Sania Mirza’s tweet about completing 80 weeks as world No. 1 was a modest self-acknowledgement. But when cricketer-turned-commentator Sanjay Manjrekar tried to act over-smart by quoting the tweet and giving a clarification that she was the No. 1 in doubles, the tables turned as the tennis ace provided a sarcastic retort.

There are times when while mentioning players’ rankings in tennis, disambiguation between singles and doubles is used. An elaboration however is only specified when a player is a regular in both the singles and doubles circuits. Or to keep a distinction between players sharing names – like Andy and Jamie Murray, where Jamie only plays doubles. When it comes to the incident involving Mirza and Manjrekar, there was no need to put out a disclaimer. Mirza has only been playing doubles since 2013.

That a player like her, who is among the elite in the Women's Tennis Association circuit, has had to deal with such an attitude from a fellow sportsperson is downright appalling. Yet, it is also revealing of how sportswomen are perceived – and treated – in our country, despite their accomplishments.

Against the backdrop of the system's governance

Santhi Soundarajan, Dutee Chand and Pinky Pramanik are three such examples who only form the tip of this iceberg. The first two were victims of the International Association of Athletics Federation's policy of having female athletes undergoing gender determination tests if suspected of exceeding the levels of testosterone prescribed by the world athletics body for female athletes.

Soundarajan, silver-medallist at the 2006 Asian Games in the 800-metre race, was stripped of her medal and currently has a coaching role with Tamil Nadu’s Sports Development Authority. Chand came off better after appealing to the Court of Arbitration for Sport. A three-member panel formed to oversee the case ruled in favour of Chand and invalidated the result of her gender determination test. Consequently, the 20-year-old went on to participate at the 2016 Rio Olympics.

Pramanik, meanwhile, was subject to the worst humiliation possible. Branded as a male, the 2006 Asian Games champion was charged with crime, which immediately aborted her sporting career. The Calcutta High Court cleared all charges against her eventually, but the taint to her reputation remains, untouched by time and all victories in the court of law.

The CAS panel observed that the IAAF did not have specific monitoring to determine how female athletes with higher testosterone levels had an advantage over those it considered to have a normal level. There is also no inclusion of dietary habits, training efforts and natural genetics of the athletes. The CAS thus put an onus on the IAAF to justify its claims that these female athletes did, indeed, benefit. The world athletics body's failure to do so would finally see this horrendous testing system be scrapped.

- Material provided:
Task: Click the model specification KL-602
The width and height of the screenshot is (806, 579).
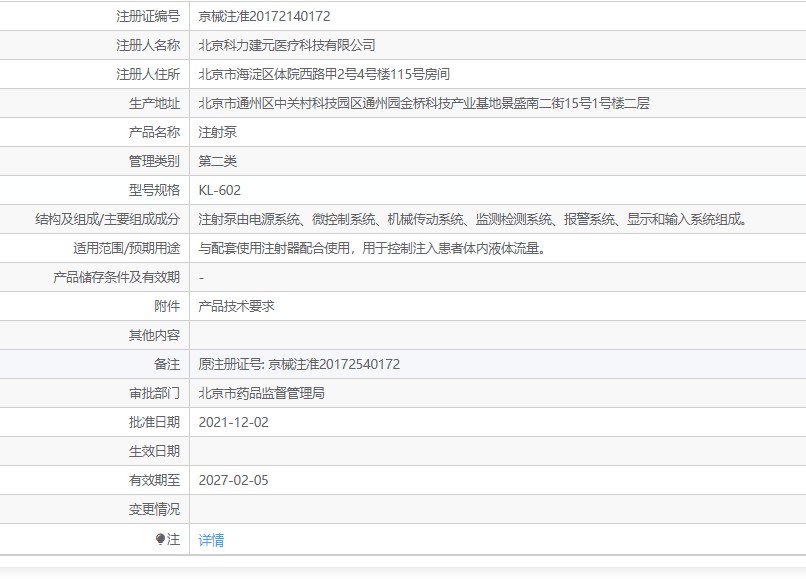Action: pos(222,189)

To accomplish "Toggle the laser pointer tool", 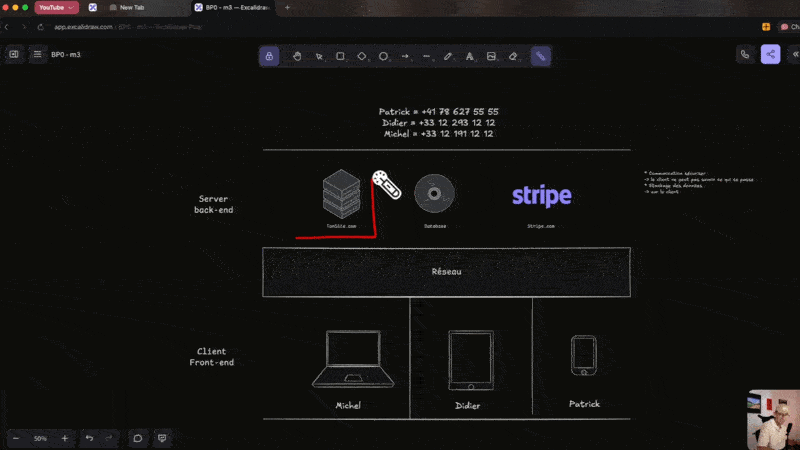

- Task goal: Continue the article on the treatment of Indian sportswomen, picking up after its final sentence about the testing system being scrapped.

- Answer to the problem:
For Indian athletes thus shamed, the lack of support from their officials added insult to injury. It also played a part in the the mental agony and uncertainty the athletes experience. A report in The New York Times in June this year revealed that Chand was not kept in the loop and had no idea why she was being tested.

If on one side there has been apathy, on the other has been an oppression of an altogether different kind. Of sexual harassment, with young trainees being subjugated by the coaches. Last year, in May, after a teenage athlete committed suicide in Kerala at the Sports Authority of India centre, the issue bubbled to life. Questions were raised and a need to introspect on the living conditions of female athletes was perpetuated. Beyond the genuineness of the furore raised, though, is obscurity about how, if at all, the situation has changed for better for the training athletes.

If these were not enough, there is also the absence of necessary infrastructural support available to women players, across all sporting platforms. From viable training centres, starting right at the grassroots level, to the provision of amenities that extend to players' physical and mental development, there is a deficit.

Changes in perspective required

Remedying these problematic aspects has to be two-fold. Their continuance is a circularity, brashness, indifference, and disinclination fuelling each other. To address them, there needs to be a change in the outlook and a commitment to invest effort to try and bring about the same. Not only with regard to the sporting administrators, but also of the viewers.

Long-held notions about women in Indian sporting culture need to be displaced. Most specifically, the comparing of male and female sportspersons, where the latter is held as a parallel to the former instead of being recognised separately and on their own merit.

For the deeply divided society that India is, remedying these problems will be a drawn-out process. There will be setbacks too, like what happened in Mirza's case, but positives will arrive as well. As has been the inaugural women’s I-League, a welcome fillip to counter the pessimism.